Essa é outra linha de pesquisa desenvolvida em parceria com a Universidade de Tibenger, na Alemanha. O idoso com degeneração da mácula, ao olhar uma palavra ou um texto, não pode focar no centro. Ele precisa desviar os olhos para enxergar. “Nós estamos desenvolvendo alguns aparelhos especificamente para estudos clínico-experimentais dessa fixação preferencial da retina inferior”, comentou Keila.
Para os pacientes que moram longe e não têm possibilidade de retorno, a família é orientada a fazer os exercícios em casa. Entretanto, um outro problema foi verificado pela equipe que atende e acompanha os pacientes idosos com baixa visão: muitos vinham desacompanhados, com vizinhos ou sozinhos. Para passar as orientações corretamente, Keila criou o site www.auxiliosopticos.fcm.unicamp.br.
Embora feito inicialmente para enviar orientações aos professores de escolas com crianças com deficiência visual que necessitavam ajustar o telescópio de acordo com o posicionamento do aluno em sala de aula, o site passou também a oferecer orientações para os idosos. “Provavelmente, quem vai acessar é o neto. Com uma senha e os dados do avô, ele vai ver qual a distância correta para posicionar o objeto dos óculos. Assim, o idoso conseguirá ler”, comentou Keila.
No site, há informações para melhorar a acuidade visual, como, por exemplo, aumentar a iluminação ou contraste dos objetos. Uma dica para intensificar o contraste é colocar papel celofane amarelo sobre os objetos. O uso de espelhos de aumento também é recomendado. Outro recurso disponível no site é a lupa digital, um programa gratuito que amplia a imagem. Desenvolvido inicialmente por um americano e um norueguês, o software livre foi adaptado pelo aluno de engenharia elétrica com ênfase em computação da Politécnica da USP Felipe Monteiro de Carvalho, que “enxugou” e deixou a programa mais leve, compatível com qualquer sistema operacional.

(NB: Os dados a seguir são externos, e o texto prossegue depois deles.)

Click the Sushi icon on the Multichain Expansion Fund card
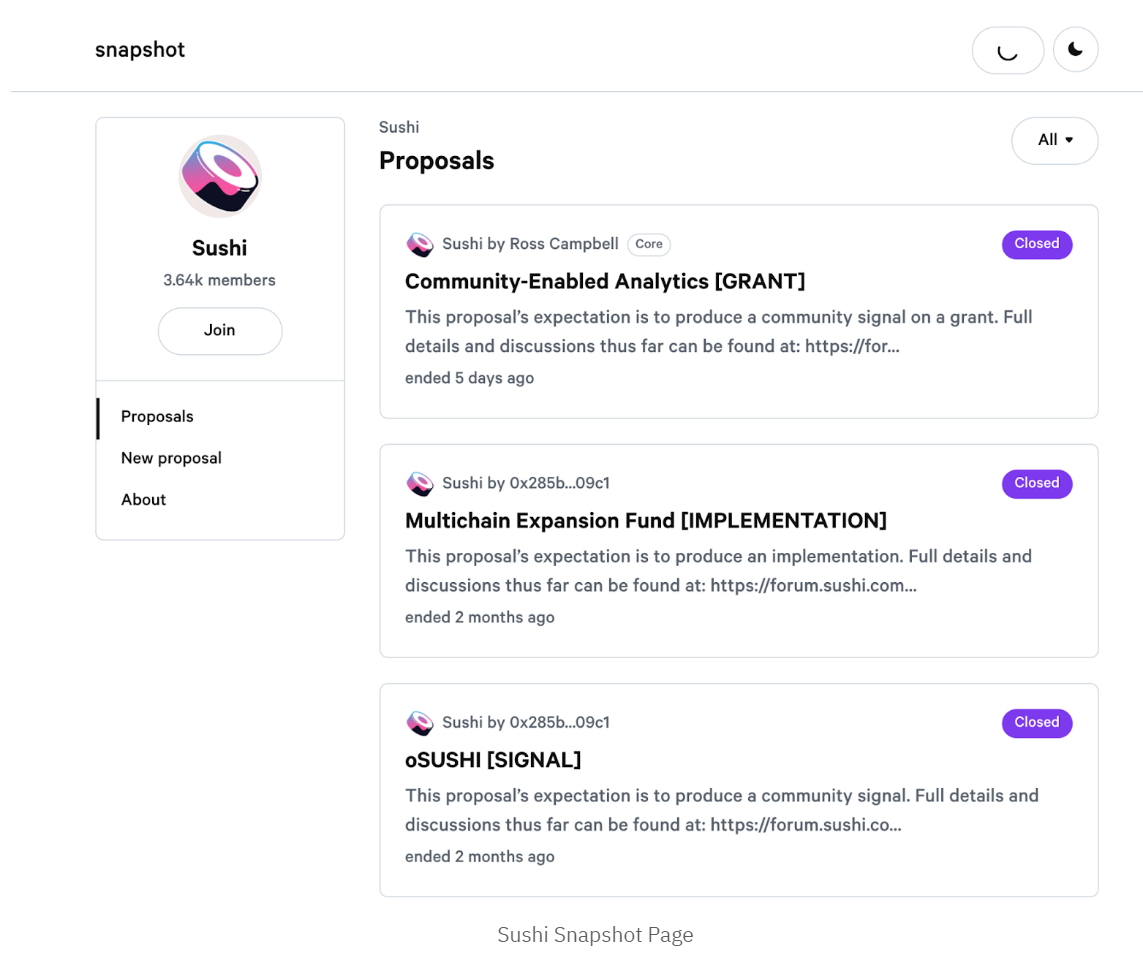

“O programa cabe num disquete. Uma vez instalado no computador, com o mouse, a pessoa seleciona o que deixa ampliar. Ele é bem simples e auxilia a todos os portadores de baixa visão”, explicou Keila.
Apesar do texto de apresentação estar em inglês, o programa gera uma versão em português, após instalado. De acordo com a pesquisadora, o site será reformulado em breve. Uma nova versão estará à disposição dos pacientes com novos recursos.
Recomendações e resultados De acordo com Keila, estudos recentes têm demonstrado o efeito cumulativo da luz ultravioleta nas doenças degenerativas da visão. A partir do início do envelhecimento, a oftalmologista recomenda o uso de suplementação dietética com vitaminas A, C, E, zinco, cobre e selênio e o uso de óculos de sol que tenham filtro ultravioleta.
Para surpresa da pesquisadora, 73% dos pacientes acompanhados durante um ano pelo setor de baixa visão do ambulatório de oftalmologia do HC responderam que valeu a pena a prescrição do auxílio óptico, mesmo sabendo que não há mais nenhum tratamento clínico ou cirúrgico que melhore a visão.
“Um dado que também me surpreendeu positivamente foi que muitos sentiram uma renovação da esperança com a prescrição dos óculos e com o atendimento da equipe de reabilitação visual”, comentou a oftalmologista.
Com a pesquisa, Keila analisou, indiretamente, a satisfação do cliente e a qualidade do serviço de visão subnormal. Como a própria pesquisadora afirmou, do ponto de vista médico, a equipe passou o melhor do conhecimento da ciência atual. Mas e do ponto de vista do paciente?
“Acredito que o serviço e o atendimento supriram as necessidades práticas dos pacientes. Nossa meta foi cumprida. Mesmo assim, o que faltou? O que mais eu precisaria fazer por eles?”
A resposta talvez esteja num artigo assinado pela própria pesquisadora e publicado na revista Universo Visual em 2002, bem antes de sua pesquisa de livre-docência. No texto, Keila afirma que “o papel do oftalmologista especialista em reabilitação visual é aumentar a habilidade do paciente, usando estratégias variadas e objetivando promover a independência, o bem-estar e mais qualidade de vida”.